Le monde d’après l’Union soviétique est celui de la
libre circulation non seulement des marchandises, mais aussi des capitaux
mondiaux, sous le seul contrôle des États-Unis. C’est-à-dire le passage du capitalisme à la
financiarisation ; non pas l’aboutissement du libre-échange, mais une forme exacerbée de
l’exploitation coloniale à la totalité du monde y compris à
l’Occident. En un quart de siècle, les grandes fortunes US vont être plusieurs
fois multipliées et la richesse globale du monde va considérablement augmenter.
En laissant libre court au capitalisme, le président
Bush Sr. espérait étendre la prospérité au monde. Mais le capitalisme n’est pas
un projet politique, c’est juste une logique pour faire du profit. Or, la
logique des multinationales US était d’accroitre leur profit en délocalisant
leur production en Chine où c’était désormais possible et où les travailleurs
étaient les moins payés au monde.
Très rares sont ceux qui ont mesuré le coût de cette
avancée pour l’Occident. Certes des classes moyennes vont apparaître dans le
tiers-monde —quoi que bien moins riches que les classes moyennes occidentales—
permettant à de nouveaux États, principalement asiatiques, de jouer un rôle sur
la scène internationale. Mais simultanément, les classes moyennes occidentales vont commencer à
disparaître [4], rendant
impossible la survie des institutions démocratiques qu’elles avaient façonnées.

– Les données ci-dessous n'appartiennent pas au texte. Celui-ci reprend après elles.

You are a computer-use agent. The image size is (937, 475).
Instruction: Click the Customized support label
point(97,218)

Surtout, les populations de régions entières allaient être entièrement
écrasées, à commencer par celles des Grands lacs. Cette première guerre
régionale va faire 6 millions de morts en Angola, au Burundi, en
Namibie, en Ouganda, en République démocratique du Congo, au Rwanda et au
Zimbabwe dans l’incompréhension et l’indifférence générales. L’objectif était
de continuer à s’emparer des ressources naturelles de ces pays, mais en les
payant toujours moins cher, donc en traitant plutôt avec des gangs qu’avec des
États qui doivent nourrir leur population.

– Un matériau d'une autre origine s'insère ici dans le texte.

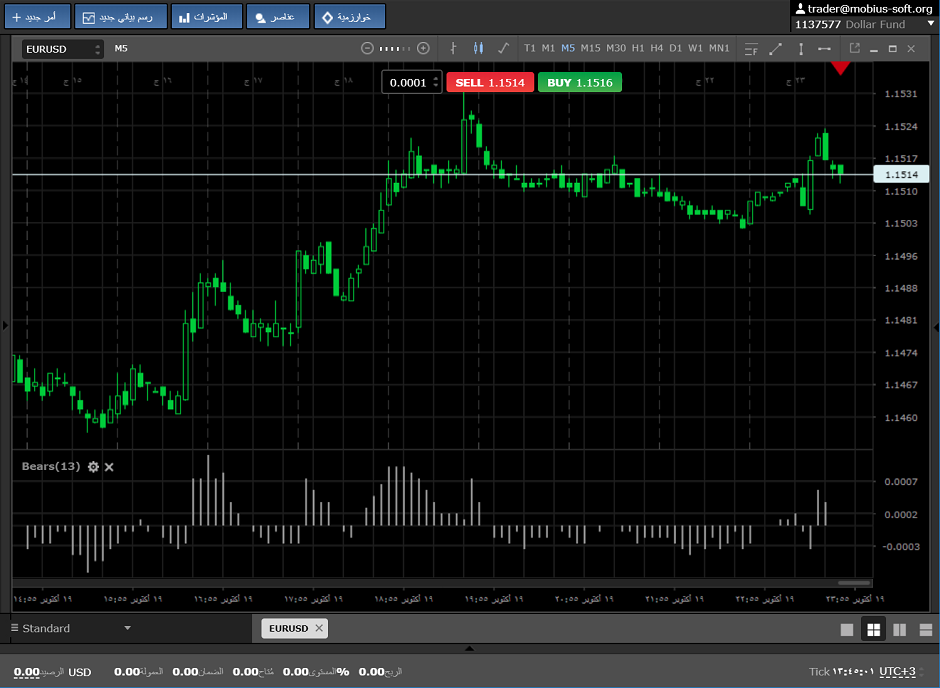The height and width of the screenshot is (688, 940).
Task: Select the M15 timeframe
Action: click(590, 48)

La transformation sociologique du monde est très
rapide et sans précédent. Nous ne disposons pas aujourd’hui des outils
statistiques nécessaires pour l’évaluer correctement. Cependant chacun perçoit
la montée en puissances de l’Eurasie (non pas au sens gaullien « de Brest
à Vladivostok », mais à celui de la Russie et de l’Asie sans l’Europe
occidentale et centrale) à la recherche de liberté et de prospérité, tandis que
les puissances occidentales, États-Unis compris, s’éteignent progressivement en
limitant les libertés individuelles et en rejetant la moitié de leur population
dans des zones de pauvreté.
Aujourd’hui, le
taux d’incarcération des Chinois est quatre fois inférieur à celui des
États-uniens, tandis que leur pouvoir d’achat est légèrement supérieur à celui
des États-uniens. Objectivement, avec tous ses défauts, la Chine est devenue un
pays plus libre et plus prospère que les États-Unis.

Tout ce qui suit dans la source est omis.